ERHAN GÜLENÇ
İzmir Büyükşehir Belediyesi, Konak Belediyesi'nden kullanım hakkını aldığı Alanyalı Konağı'nda kentin kurtuluşunun 100. yıl dönümü kapsamında "100. Yıl Anı Evi" kuruyor. Vatandaşlara anı evinde sergilenmek üzere eşya ve belge bağışı çağrısı yapılırken dün bir okurumun gönderdiği Anı Evi'nin afiş fotoğraflarıyla şoke oldum.
Büyükşehir kanadında çalışmaları Milli Bayramlar Komitesi Başkanı da olan Konak Belediyesi Meclis Üyesi Ulvi Puğ'un koordinasyonunda sürdürüldüğü kaydedilen Anı Evi için hazırlanan afişlerde birçok skandal yer alıyor.
NEDEN KIRMIZI DEĞİL?
Bir kere afişlerde ne 'kurtuluş' ne de '9 Eylül' ifadesi geçiyor. Üzerinde bir Türk Bayrağı bile yok. Sanki alalade bir anı evi kuruluyor. Türkiye, bizi ABD'lerde şikayet eden Yunanistan'a Cumhurbaşkanı Recep Tayyip Erdoğan nezninde sert tepki gösterdiği gün soluğu Atina'da alan Büyükşehir Belediye Başkanı Tunç Soyer kusura bakmasın ama Türk Bayrağı yer almayan bu afişler özellikle mi bu renge boyandı diye sormamız gerekiyor? Çünkü bu afişler Yunan bayrağının renginde...
ÖZELLİKLE Mİ YAPILDI?
İzmir'in kurtuluşunu canlandırmak için açılacak bir yerin afişleri neden Türk Bayrağı renklerinde değil de bizi o tarihte işgal eden Yunanistan'ın bayrağını çağrıştıran bu renkle yapıldı? Bu renk, İzmirlilerin bilinç altına yönelik bir mesaj vermek için özellikle mi tercih edildi?
Soyer'in bir dönem "İzmir parası", "İzmir bayrağı", "İzmir eyaleti" gibi konulardan bahsettiğini de hatırlayınca, insanın aklına her türlü soru geliyor!
'TOPLAMA İLE OLMAZ'
Hem Büyükşehir'in elinde böyle bir müze kuracak gerekli koleksiyon ve arşiv var mı? Dün bu konuda uzman bir kişiyle görüştüm. "Dönem belgeleri olmadan bir müze kurulamaz. Bu da koleksiyon ve arşiv ister. Şimdi bunları halktan istiyorlar.

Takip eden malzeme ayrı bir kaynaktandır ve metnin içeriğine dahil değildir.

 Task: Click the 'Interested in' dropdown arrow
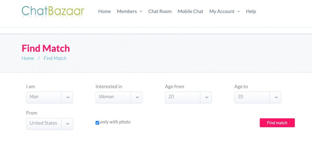pyautogui.click(x=137, y=97)
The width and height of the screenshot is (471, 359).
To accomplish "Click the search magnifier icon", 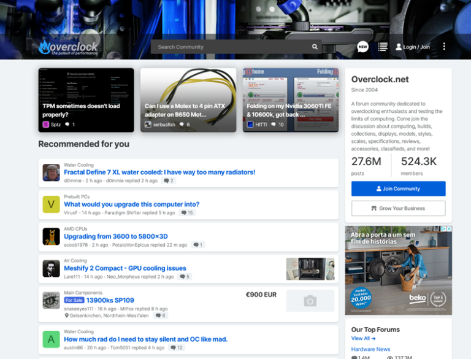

Halk ancak dedesinin kılıcını, madalyasını ve fotoğrafını getirir. 100. yıla anı evi ifadesi ile yumuşatılmış bir küçük ev ile değil dört dörtlük bir müze kurarak girmeliydik" ifadelerini kullandı. Bakalım bu işin altından daha neler çıkacak?
ÇEŞME'DE 'KORSAN DANIŞMAN' ÇELİŞKİSİ
Çeşme Belediye Başkanı Ekrem Oran'ın ilçe belediyelerinde danışman kadrosu olmamasına rağmen çocukluk arkadaşı olan inşaat mühendisi Levent Veryeri'yi baş danışmanı yaptığını Yeni Asır olarak deşifre ettik. Belediye de zaten konuyla ilgili CİMER'e yapılan bir şikayete Veryeri'nin 9 Aralık 2019'dan itibaren başkan danışmanı olduğunu açıkladı. Şimdi kaymakamlık tarafından konuyla ilgili yapılan ön araştırmanın neticesinde Veryeri'nin belediye ile değil şirketi ile iş sözleşmesi olduğu ve maaşını buradan aldığı belirlenmiş.
HAYAL Mİ GÖRDÜLER?
Ön araştırmaya göre Veryeri zaman zaman belediye hizmetlerine de ücret almadan katkıda bulunuyormuş ve makam odası da bulunmuyormuş. Bu nedenle Oran hakkında bir işlem yapmaya gerek yokmuş. Belediye 2019 sonunda kendisi "Bu kişi danışman" derken ön araştırma bu sonuca nasıl ulaşılmış anlamak mümkün değil. Bu arada Veryeri ile bizzat makam odasında görüştüğünü söyleyenler var. Onlar da hayal mi gördü?